By Mitchell Pham, Chair of the Digital Council for Aotearoa New Zealand.
In these #Weeknotes we explore the digital dilemmas experienced by Pacific households and businesses in Aotearoa throughout COVID-19. We look at how these dilemmas inform the design, effort and investment of government and private sectors in ways that will grow everyone.
The digital experiences of Pacific peoples were on our minds after last week’s focus groups with Pacific youth. This week we were further challenged by two Pacific leaders. Kirk Mariner has just left the Department of Internal Affairs after five years working on the government’s digital inclusion work programme. Beatrice Faumuinā is Strategic Relationship Manager at Pacific Business Trust (PBT) which supports business growth and success in the Pacific community.
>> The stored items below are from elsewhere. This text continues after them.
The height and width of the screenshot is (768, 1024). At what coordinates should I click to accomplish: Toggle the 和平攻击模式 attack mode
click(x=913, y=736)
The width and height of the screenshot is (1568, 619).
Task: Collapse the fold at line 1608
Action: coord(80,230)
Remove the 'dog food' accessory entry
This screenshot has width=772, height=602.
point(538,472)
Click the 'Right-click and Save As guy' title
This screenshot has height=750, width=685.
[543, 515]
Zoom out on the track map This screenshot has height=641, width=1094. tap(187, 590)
What we heard — the digital dilemmas for Pacific households in Aotearoa
Digital dilemmas are embedded in the social dilemmas that emerged throughout the COVID-19 experience. Communities rallied to increase access to online platforms. Those platforms were harnessed to connect, to learn, to stay well, to do business. At the same time, inequities and issues of trust and privacy were heightened. As Beatrice noted, the shift to digital platforms worked for some, but not all.
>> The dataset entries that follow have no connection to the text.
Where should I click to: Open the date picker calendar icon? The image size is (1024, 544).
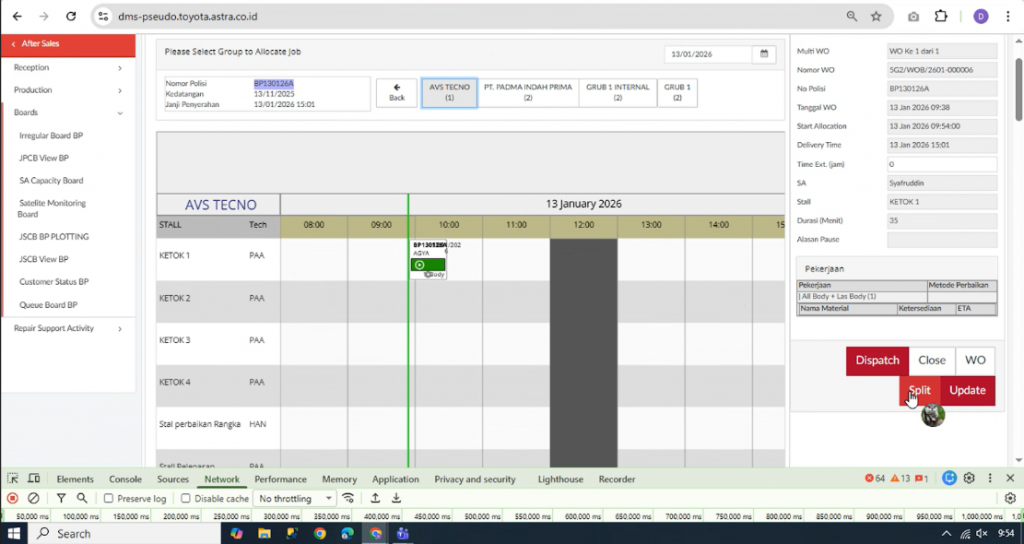pyautogui.click(x=763, y=54)
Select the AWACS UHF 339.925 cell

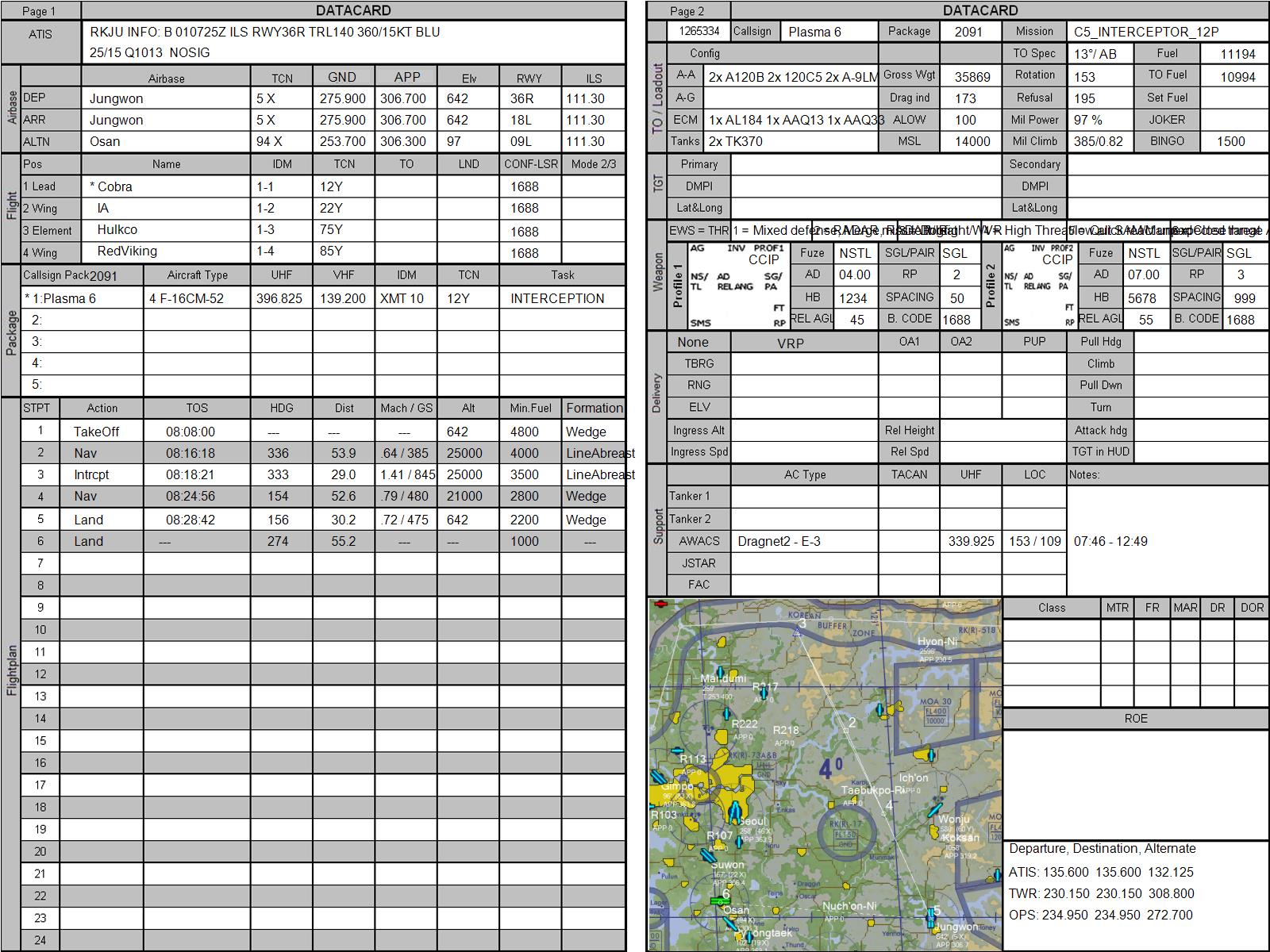tap(971, 541)
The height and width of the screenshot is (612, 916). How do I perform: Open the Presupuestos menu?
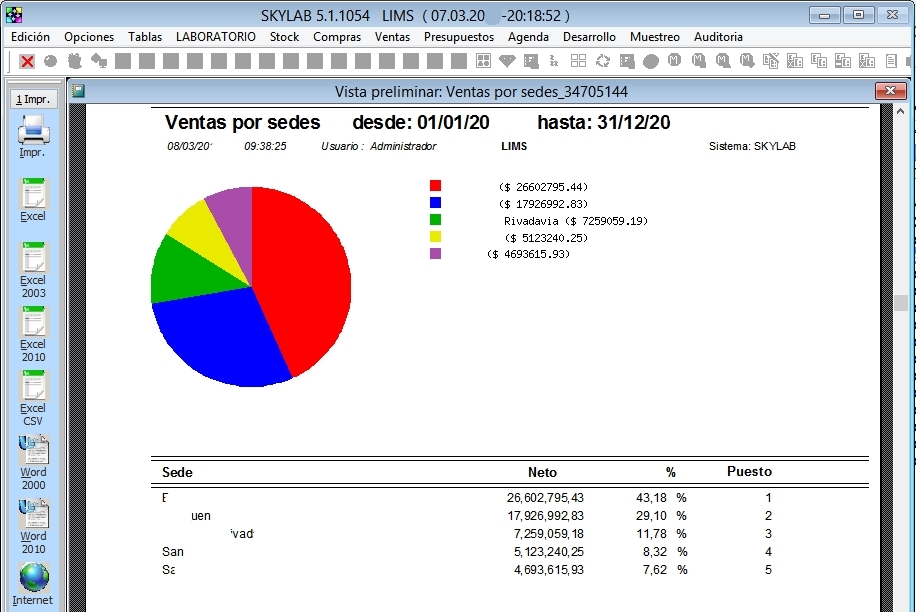click(x=458, y=37)
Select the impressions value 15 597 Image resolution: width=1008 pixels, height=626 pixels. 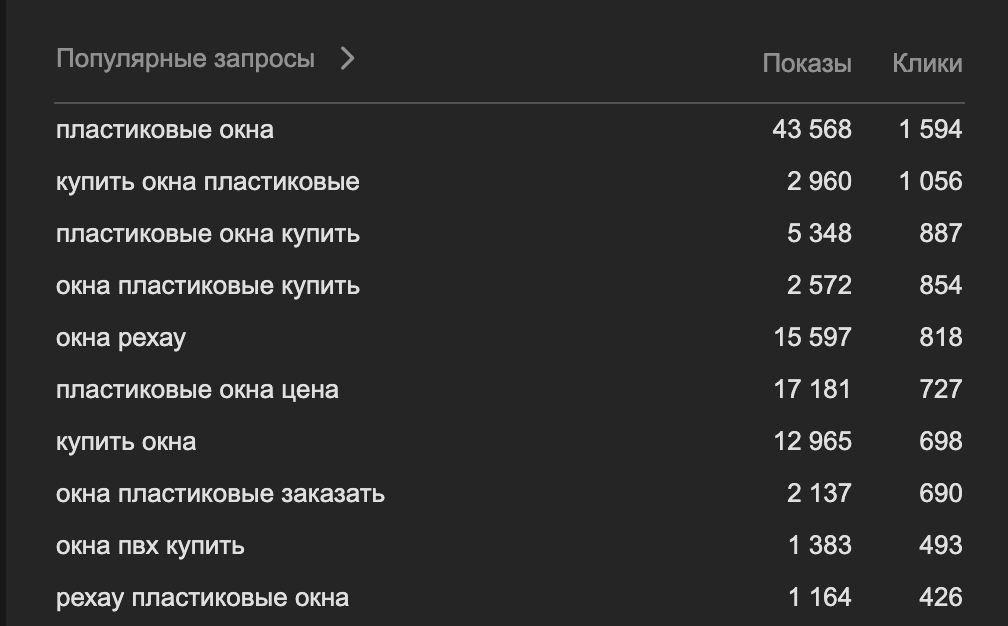click(x=811, y=338)
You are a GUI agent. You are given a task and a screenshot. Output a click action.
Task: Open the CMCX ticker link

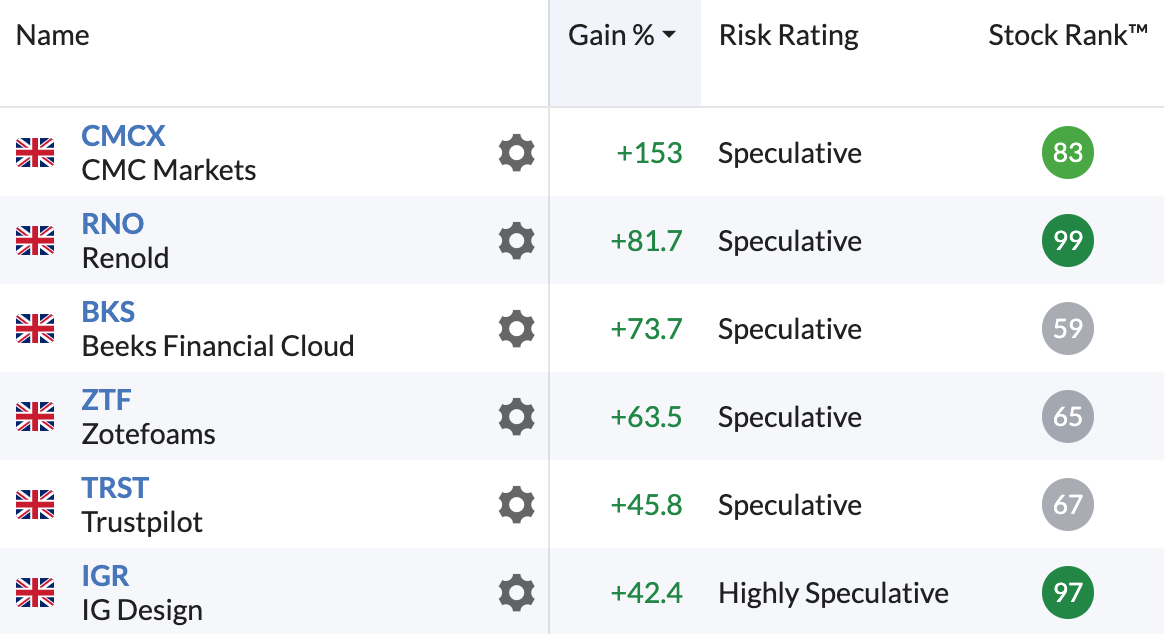(123, 136)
Schools and community groups scrambled to deliver devices to households. Telcos lifted data caps. Those caps soon came back on. Not all households knew how to use the devices that arrived home, or could afford the data fees for accessing them. Beatrice noted that, with everyone being at home during lockdown, costs increased. Not only data, but electricity and water. How do households prioritise which cost is the one they look after?
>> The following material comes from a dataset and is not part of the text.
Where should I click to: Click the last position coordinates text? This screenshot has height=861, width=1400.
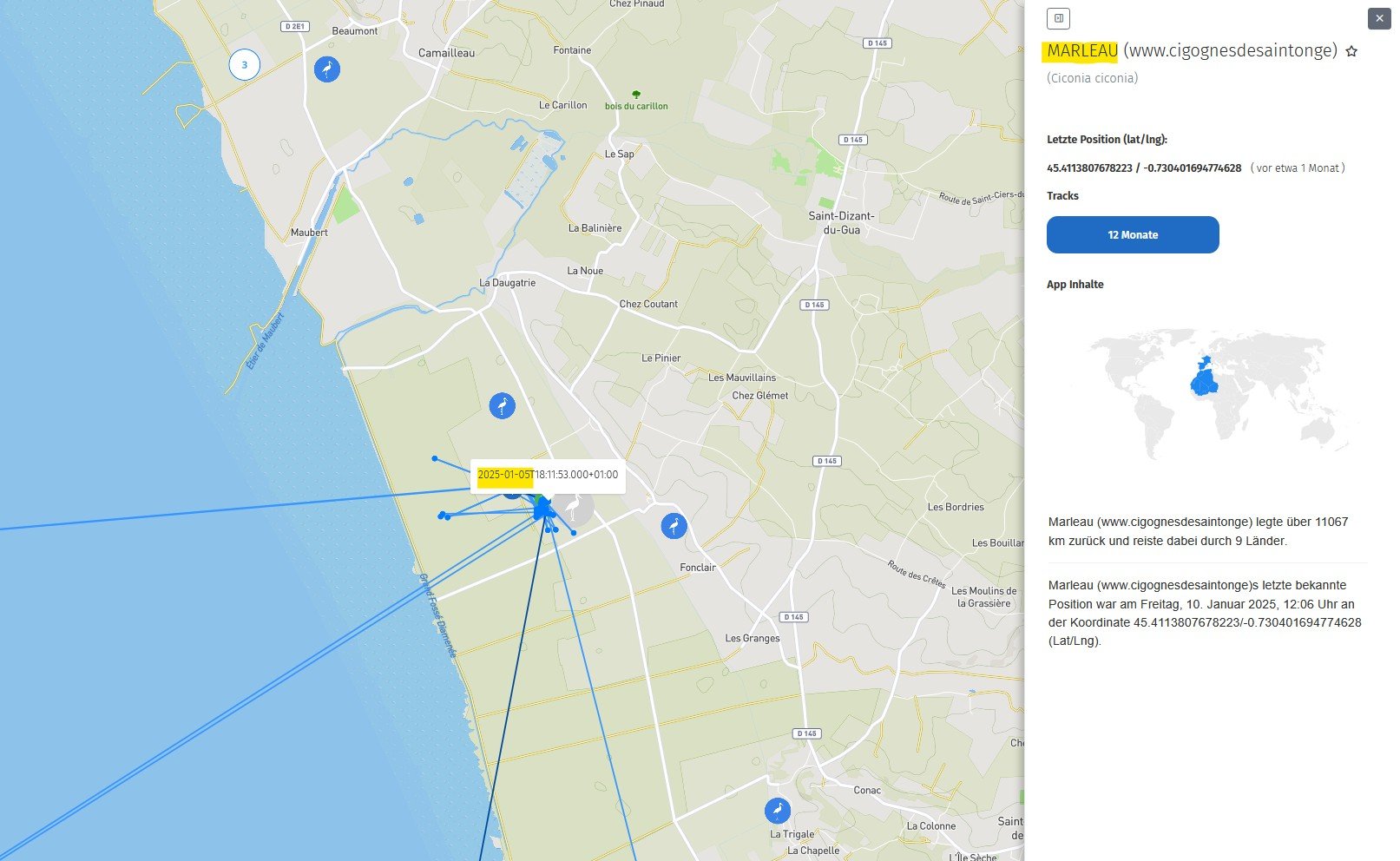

What we heard — the digital dilemmas for Pacific businesses in Aotearoa
Similarly on the business front, PBT experienced that some were quick to adopt PBT’s online workshops. Others had no data or hardware.
Some SMEs looked to operate online but were concerned about having personal information online. Personal information is sacred. Businesses were worried about being hacked. Others didn’t know which social media channel was the right way to go. There was a lack of digital marketers to advise them.
For those who had no digital presence, it meant no cash flow. So they looked to pool resources and develop a digital business model. Without subsidies, some still struggled with data and hardware.
What we’re seeing — space for brokering, building and cultivating
Both Kirk and Beatrice pointed us to people and places that are growing the capabilities of Pacific peoples in the digital space. The Southern Initiative is one of those we also talked with this week.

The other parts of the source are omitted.